## TASK BRIEF:
Write only the count of lines that hold the word "Download" in the listing.

## THE INPUT:
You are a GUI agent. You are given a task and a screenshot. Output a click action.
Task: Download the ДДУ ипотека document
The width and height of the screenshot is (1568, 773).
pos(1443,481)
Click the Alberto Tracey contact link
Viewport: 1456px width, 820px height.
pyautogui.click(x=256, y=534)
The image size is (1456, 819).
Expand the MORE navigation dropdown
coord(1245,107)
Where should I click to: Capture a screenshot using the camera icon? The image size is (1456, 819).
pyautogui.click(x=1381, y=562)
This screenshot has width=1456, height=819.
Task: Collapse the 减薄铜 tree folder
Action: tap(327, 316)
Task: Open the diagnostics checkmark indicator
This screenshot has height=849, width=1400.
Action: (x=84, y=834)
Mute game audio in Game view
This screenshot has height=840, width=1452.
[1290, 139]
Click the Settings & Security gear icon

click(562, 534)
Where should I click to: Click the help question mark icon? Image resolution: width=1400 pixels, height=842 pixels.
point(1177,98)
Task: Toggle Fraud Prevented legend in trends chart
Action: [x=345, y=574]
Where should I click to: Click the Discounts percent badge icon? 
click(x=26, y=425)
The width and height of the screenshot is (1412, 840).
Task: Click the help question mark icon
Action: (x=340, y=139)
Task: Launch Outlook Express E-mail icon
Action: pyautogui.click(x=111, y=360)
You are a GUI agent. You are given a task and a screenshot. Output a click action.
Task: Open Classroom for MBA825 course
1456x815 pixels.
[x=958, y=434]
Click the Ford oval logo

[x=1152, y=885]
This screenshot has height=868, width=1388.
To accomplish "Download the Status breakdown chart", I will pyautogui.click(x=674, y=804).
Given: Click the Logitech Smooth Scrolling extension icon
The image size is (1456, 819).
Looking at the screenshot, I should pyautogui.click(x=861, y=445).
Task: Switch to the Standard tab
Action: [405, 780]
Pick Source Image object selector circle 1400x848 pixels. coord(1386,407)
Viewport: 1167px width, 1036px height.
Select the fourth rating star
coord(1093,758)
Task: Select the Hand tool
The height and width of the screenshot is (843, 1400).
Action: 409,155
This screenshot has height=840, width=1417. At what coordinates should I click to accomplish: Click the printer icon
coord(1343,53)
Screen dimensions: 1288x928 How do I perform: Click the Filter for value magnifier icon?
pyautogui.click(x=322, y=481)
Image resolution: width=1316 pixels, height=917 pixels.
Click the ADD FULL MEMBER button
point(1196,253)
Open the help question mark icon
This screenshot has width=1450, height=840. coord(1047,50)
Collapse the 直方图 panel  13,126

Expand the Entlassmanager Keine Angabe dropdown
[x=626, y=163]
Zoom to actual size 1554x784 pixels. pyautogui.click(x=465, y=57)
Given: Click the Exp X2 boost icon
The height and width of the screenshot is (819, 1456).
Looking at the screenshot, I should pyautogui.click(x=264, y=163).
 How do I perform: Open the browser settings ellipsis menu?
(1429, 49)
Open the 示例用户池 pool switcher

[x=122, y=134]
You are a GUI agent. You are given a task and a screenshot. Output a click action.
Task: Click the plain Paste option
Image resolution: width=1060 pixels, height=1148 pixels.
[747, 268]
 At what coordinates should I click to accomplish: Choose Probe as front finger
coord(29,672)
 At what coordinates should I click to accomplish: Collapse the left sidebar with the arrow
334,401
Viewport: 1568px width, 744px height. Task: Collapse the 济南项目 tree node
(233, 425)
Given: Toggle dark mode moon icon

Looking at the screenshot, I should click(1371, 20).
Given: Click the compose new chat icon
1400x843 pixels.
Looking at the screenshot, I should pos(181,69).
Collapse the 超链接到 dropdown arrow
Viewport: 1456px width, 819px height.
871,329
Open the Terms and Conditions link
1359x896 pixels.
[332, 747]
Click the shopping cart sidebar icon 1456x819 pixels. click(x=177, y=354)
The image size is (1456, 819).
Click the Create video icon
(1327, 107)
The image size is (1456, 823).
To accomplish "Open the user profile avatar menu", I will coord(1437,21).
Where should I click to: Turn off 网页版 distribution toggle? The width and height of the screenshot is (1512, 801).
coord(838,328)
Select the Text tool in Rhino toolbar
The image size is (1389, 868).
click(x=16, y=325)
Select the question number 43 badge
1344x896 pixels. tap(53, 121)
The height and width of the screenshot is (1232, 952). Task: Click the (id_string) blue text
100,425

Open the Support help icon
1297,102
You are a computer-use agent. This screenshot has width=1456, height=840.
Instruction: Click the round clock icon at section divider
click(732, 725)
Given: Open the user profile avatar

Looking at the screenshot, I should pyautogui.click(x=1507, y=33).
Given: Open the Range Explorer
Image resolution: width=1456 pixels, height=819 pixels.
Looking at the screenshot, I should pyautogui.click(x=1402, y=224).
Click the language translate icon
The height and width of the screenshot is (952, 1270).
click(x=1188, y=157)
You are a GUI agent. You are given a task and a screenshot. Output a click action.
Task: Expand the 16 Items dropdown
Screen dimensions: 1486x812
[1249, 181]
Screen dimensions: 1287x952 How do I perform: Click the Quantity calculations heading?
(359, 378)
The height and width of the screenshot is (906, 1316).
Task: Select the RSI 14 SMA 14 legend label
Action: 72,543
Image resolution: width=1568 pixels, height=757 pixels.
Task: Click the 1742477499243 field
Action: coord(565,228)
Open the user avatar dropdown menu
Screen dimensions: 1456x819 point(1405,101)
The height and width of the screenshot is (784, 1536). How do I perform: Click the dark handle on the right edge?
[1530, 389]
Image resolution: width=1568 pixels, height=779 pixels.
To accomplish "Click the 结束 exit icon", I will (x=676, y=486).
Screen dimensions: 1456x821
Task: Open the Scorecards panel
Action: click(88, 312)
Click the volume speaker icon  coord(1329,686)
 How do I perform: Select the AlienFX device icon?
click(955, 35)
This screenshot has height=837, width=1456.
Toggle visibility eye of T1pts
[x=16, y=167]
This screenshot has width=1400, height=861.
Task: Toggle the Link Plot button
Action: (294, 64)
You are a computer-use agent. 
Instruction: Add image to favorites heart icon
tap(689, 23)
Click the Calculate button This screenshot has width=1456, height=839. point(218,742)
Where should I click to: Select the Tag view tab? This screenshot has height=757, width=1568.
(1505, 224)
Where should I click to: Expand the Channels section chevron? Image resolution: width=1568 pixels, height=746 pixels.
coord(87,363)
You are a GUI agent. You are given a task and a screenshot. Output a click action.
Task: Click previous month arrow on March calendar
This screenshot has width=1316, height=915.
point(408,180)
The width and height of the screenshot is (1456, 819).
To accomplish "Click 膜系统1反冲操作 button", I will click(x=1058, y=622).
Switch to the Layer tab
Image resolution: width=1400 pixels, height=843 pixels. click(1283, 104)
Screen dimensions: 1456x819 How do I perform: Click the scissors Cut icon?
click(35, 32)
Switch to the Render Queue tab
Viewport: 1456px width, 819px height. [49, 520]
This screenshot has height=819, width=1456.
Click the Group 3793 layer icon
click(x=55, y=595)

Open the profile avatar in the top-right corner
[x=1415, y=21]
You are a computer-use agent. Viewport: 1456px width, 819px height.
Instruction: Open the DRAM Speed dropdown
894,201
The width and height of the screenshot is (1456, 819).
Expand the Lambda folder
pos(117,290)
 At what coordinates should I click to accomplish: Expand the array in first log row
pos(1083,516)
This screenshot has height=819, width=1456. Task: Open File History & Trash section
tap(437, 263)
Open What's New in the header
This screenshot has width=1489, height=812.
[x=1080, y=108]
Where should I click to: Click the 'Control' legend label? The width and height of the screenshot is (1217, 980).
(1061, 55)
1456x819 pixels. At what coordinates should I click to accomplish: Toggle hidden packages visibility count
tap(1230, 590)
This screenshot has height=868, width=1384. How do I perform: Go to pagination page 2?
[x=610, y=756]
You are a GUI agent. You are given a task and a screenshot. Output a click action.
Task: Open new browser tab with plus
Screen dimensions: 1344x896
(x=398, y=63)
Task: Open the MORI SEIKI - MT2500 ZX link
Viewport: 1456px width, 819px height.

## ANSWER TO THE PROBLEM:
2